Africa’s youth represents both an opportunity and a challenge. 41 percent of Africa’s population is below the age of 15. By 2035, more people will reach working age (15-64) on the continent than the rest of the world combined. This so-called ‘demographic dividend’ is a massive opportunity for enhanced productivity and economic growth. However, it also represents challenges to societal progress and stability, as the youths that are marginalised–politically, economically or socially–can place further pressure on already strained resources and become vulnerable to extremism and criminal behaviour.
African countries must enact enabling policies and create institutional structures to harness this youth potential. Social, political and economic structures such as quality and affordable healthcare, education, skills and training, political freedoms, inclusion and information access will catalyse the transition from demographic growth to demographic benefit. Unemployment is holding back the potential of Africa’s youth and requires to look beyond expanding access to education. Continuing youth unemployment, which currently sits at approximately 50 percent across the continent, is among the greatest challenges facing the continent.
To date, many countries have tried to address this challenge by expanding access to education. However, it is becoming increasingly clear that we must attend not only to the quantity of our education but also to its relevance to employers. Across the continent, employers complain that school and university leavers lack the skills they need most–soft skills, in particular–while students find themselves disappointed and angry when years of often painful investment in and sacrifice for their education leaves them without gainful employment.

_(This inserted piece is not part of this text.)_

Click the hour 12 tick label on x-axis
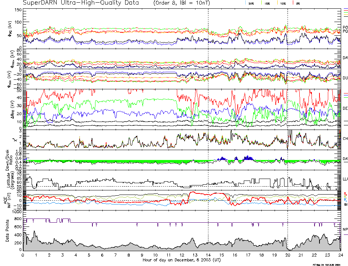 pos(181,255)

Moreover, we must understand the particular challenges youth face when engaging in entrepreneurship, and help grow the small businesses that account for a large proportion of job creation on the continent–adding just one job to 15 percent of South Africa’s existing SMEs, for example, could lower unemployment by over four percentage points. Not every young person should be an entrepreneur, but we should recognise and celebrate those that are building homegrown businesses that strengthen the resilience of their families, communities and countries.
In addition, the bottlenecks hindering women’s full participation in Africa’s economic processes need to be removed. Despite being a critical factor in Africa’s productive labour force, women are still marginalised and excluded from full economic participation. Traditional norms and cultural values are some of the drivers of gender inequality, compromising women’s full productive potential. Institutional arrangements must be made to ensure that women participate in decision-making processes and access information, capital and business opportunities.